Data items
________________________________________
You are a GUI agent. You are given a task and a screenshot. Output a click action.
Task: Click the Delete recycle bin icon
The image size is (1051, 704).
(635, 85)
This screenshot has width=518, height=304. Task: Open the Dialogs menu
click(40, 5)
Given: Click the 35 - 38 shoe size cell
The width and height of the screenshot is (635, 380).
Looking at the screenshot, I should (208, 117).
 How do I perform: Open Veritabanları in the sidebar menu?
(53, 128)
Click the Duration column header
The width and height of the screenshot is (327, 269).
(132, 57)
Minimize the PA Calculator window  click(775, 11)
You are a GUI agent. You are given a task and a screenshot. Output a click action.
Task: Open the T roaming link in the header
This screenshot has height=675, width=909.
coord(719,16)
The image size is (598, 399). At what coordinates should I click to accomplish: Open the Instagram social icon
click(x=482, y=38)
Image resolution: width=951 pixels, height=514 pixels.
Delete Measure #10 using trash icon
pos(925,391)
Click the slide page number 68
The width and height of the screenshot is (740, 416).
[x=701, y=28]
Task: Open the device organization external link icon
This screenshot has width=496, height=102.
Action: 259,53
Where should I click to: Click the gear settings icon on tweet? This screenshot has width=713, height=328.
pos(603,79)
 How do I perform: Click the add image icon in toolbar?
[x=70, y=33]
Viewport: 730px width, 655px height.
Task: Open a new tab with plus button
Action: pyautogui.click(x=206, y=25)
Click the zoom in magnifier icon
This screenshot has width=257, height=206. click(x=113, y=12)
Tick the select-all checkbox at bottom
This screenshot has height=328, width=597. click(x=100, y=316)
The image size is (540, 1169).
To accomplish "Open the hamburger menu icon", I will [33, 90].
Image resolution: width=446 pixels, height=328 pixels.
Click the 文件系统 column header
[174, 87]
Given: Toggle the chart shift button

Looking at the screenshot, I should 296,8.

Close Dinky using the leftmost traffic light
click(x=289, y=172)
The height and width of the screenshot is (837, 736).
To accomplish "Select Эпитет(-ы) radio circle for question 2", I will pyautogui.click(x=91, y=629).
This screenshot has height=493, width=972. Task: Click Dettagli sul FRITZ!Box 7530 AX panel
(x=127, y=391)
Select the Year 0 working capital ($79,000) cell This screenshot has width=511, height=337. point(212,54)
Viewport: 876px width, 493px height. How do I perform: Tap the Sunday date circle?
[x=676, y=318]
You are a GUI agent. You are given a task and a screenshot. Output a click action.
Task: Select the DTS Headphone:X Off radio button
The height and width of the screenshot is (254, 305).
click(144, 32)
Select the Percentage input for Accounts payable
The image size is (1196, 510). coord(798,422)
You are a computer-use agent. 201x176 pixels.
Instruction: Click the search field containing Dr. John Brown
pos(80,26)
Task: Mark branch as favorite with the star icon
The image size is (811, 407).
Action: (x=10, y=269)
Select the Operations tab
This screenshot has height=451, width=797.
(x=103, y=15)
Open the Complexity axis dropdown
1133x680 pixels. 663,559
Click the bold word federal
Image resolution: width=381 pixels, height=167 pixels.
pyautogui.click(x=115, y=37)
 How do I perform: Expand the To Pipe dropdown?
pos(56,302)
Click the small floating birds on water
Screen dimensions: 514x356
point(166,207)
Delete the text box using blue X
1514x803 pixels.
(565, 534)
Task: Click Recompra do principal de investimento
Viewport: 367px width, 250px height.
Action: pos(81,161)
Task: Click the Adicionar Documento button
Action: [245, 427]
________________________________________
Look above and return each line of the records exactly, from the very first through the line with "The height and width of the screenshot is (837, 736).", both included.

▸ **ANSWER SECTION**
You are a GUI agent. You are given a task and a screenshot. Output a click action.
Task: Click the Delete recycle bin icon
The image size is (1051, 704).
(635, 85)
This screenshot has width=518, height=304. Task: Open the Dialogs menu
click(40, 5)
Given: Click the 35 - 38 shoe size cell
The width and height of the screenshot is (635, 380).
Looking at the screenshot, I should (208, 117).
 How do I perform: Open Veritabanları in the sidebar menu?
(53, 128)
Click the Duration column header
The width and height of the screenshot is (327, 269).
(132, 57)
Minimize the PA Calculator window  click(775, 11)
You are a GUI agent. You are given a task and a screenshot. Output a click action.
Task: Open the T roaming link in the header
This screenshot has height=675, width=909.
coord(719,16)
The image size is (598, 399). At what coordinates should I click to accomplish: Open the Instagram social icon
click(x=482, y=38)
Image resolution: width=951 pixels, height=514 pixels.
Delete Measure #10 using trash icon
pos(925,391)
Click the slide page number 68
The width and height of the screenshot is (740, 416).
[x=701, y=28]
Task: Open the device organization external link icon
This screenshot has width=496, height=102.
Action: 259,53
Where should I click to: Click the gear settings icon on tweet? This screenshot has width=713, height=328.
pos(603,79)
 How do I perform: Click the add image icon in toolbar?
[x=70, y=33]
Viewport: 730px width, 655px height.
Task: Open a new tab with plus button
Action: pyautogui.click(x=206, y=25)
Click the zoom in magnifier icon
This screenshot has width=257, height=206. click(x=113, y=12)
Tick the select-all checkbox at bottom
This screenshot has height=328, width=597. click(x=100, y=316)
The image size is (540, 1169).
To accomplish "Open the hamburger menu icon", I will [33, 90].
Image resolution: width=446 pixels, height=328 pixels.
Click the 文件系统 column header
[174, 87]
Given: Toggle the chart shift button

Looking at the screenshot, I should 296,8.

Close Dinky using the leftmost traffic light
click(x=289, y=172)
The height and width of the screenshot is (837, 736).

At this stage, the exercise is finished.